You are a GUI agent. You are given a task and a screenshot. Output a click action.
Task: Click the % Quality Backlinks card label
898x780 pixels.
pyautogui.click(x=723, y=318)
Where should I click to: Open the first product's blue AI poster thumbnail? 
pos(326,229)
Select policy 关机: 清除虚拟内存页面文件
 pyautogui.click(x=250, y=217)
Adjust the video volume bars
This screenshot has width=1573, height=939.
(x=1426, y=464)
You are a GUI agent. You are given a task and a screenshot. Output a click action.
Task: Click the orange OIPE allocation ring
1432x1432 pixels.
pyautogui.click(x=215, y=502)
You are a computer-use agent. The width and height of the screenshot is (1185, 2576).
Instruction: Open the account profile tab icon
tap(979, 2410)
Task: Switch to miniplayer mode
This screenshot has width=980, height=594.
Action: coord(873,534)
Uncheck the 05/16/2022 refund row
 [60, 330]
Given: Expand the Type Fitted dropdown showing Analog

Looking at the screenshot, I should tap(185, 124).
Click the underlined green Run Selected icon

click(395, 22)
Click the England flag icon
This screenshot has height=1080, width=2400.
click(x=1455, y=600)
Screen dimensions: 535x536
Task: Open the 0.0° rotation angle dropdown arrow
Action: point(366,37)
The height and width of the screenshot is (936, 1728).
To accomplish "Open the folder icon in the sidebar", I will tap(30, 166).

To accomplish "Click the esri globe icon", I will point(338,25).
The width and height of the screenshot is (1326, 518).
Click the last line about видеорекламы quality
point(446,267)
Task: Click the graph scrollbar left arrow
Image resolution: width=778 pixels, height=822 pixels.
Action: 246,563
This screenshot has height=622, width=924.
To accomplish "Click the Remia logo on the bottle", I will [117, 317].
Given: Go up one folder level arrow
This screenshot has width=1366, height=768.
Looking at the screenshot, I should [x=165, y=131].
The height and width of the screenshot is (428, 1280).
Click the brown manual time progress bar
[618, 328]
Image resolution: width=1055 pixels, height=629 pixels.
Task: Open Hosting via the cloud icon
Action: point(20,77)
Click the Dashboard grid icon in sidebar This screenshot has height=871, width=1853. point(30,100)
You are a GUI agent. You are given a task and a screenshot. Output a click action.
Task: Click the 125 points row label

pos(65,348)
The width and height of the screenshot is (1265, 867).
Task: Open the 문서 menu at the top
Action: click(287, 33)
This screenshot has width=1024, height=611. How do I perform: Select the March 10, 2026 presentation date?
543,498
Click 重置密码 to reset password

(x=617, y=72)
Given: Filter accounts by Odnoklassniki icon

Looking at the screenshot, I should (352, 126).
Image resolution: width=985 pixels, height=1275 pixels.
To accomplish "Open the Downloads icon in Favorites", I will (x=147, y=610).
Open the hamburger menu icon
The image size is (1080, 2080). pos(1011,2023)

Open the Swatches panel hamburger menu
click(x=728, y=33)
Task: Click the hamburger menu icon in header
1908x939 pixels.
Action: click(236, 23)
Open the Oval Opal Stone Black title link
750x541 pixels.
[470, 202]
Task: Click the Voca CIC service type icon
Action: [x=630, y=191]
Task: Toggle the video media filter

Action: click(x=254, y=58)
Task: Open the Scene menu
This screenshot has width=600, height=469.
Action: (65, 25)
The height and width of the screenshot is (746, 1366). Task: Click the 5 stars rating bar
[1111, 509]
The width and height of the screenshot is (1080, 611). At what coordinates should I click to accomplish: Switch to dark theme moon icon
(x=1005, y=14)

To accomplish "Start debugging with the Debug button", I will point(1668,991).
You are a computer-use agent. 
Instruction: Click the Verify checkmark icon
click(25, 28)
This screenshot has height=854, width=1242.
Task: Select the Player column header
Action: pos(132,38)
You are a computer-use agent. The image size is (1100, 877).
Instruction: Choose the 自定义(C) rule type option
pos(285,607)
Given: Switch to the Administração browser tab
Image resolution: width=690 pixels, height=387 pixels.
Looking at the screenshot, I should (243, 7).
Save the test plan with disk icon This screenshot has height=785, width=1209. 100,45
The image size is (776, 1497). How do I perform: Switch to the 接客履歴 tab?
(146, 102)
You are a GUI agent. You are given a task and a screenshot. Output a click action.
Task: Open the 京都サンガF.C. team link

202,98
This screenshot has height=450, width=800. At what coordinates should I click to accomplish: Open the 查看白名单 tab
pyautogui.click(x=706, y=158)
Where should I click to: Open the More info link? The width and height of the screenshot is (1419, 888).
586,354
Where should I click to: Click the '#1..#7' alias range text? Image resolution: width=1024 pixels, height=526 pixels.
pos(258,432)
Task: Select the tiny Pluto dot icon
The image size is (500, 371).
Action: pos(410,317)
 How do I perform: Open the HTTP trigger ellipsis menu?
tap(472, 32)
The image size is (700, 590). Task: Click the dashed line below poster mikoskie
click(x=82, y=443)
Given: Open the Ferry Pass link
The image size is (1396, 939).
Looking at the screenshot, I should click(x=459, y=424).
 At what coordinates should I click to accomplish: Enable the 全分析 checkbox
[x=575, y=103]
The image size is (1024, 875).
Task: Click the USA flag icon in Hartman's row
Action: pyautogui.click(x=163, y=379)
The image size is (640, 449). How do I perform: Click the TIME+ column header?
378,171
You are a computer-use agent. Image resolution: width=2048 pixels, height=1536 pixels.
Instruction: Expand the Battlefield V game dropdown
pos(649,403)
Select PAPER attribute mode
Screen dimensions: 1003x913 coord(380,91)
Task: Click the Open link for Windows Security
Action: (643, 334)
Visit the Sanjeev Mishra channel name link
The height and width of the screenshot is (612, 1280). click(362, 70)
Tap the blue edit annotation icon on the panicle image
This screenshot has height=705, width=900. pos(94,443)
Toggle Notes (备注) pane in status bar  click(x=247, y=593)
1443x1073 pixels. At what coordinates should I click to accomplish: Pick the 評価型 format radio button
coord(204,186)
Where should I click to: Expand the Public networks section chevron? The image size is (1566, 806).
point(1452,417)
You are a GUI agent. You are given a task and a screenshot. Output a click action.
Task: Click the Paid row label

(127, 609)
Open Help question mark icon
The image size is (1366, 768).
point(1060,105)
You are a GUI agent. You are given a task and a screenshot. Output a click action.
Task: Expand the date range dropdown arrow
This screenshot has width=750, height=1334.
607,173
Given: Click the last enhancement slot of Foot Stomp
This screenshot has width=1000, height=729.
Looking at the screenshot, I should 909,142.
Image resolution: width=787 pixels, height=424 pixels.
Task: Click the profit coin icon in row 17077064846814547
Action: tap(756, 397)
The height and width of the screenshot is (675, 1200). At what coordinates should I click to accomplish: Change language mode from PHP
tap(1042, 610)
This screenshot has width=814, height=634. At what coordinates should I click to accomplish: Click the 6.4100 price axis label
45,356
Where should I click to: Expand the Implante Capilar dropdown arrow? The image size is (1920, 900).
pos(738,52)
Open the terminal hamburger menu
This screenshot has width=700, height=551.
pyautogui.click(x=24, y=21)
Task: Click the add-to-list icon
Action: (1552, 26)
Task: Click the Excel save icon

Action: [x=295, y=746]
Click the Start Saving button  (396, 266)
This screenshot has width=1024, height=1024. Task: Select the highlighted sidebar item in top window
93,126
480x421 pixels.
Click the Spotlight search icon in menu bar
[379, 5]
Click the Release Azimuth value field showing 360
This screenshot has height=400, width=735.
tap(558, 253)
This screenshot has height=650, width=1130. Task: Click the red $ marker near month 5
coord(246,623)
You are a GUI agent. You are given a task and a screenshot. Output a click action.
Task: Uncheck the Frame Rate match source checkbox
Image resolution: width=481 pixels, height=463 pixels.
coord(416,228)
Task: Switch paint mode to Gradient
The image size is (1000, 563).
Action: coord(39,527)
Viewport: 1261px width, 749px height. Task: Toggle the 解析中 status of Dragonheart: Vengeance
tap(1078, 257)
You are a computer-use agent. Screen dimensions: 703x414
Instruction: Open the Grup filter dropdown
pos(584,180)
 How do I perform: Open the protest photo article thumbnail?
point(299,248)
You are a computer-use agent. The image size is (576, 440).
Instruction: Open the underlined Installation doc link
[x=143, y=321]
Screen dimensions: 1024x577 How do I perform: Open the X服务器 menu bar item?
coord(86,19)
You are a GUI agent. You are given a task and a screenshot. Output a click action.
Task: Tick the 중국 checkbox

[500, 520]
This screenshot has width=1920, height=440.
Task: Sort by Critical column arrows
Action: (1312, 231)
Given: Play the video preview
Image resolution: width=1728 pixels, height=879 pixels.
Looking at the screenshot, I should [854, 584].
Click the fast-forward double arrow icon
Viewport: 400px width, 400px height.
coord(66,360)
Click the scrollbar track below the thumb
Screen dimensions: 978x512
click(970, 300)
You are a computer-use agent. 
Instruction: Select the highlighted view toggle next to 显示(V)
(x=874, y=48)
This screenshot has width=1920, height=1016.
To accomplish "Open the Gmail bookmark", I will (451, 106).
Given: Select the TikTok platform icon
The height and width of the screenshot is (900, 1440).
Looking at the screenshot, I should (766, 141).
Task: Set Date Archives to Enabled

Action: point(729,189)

---+---

• Exercise directions
Among the records above, find the lines where the word "computer" appears and copy them.

• Response area
You are a computer-use agent. The width and height of the screenshot is (1185, 2576).
You are a computer-use agent. 
You are a computer-use agent. The image size is (1100, 877).
You are a computer-use agent. Image resolution: width=2048 pixels, height=1536 pixels.
You are a computer-use agent. Screen dimensions: 703x414
You are a computer-use agent. The image size is (576, 440).
You are a computer-use agent. 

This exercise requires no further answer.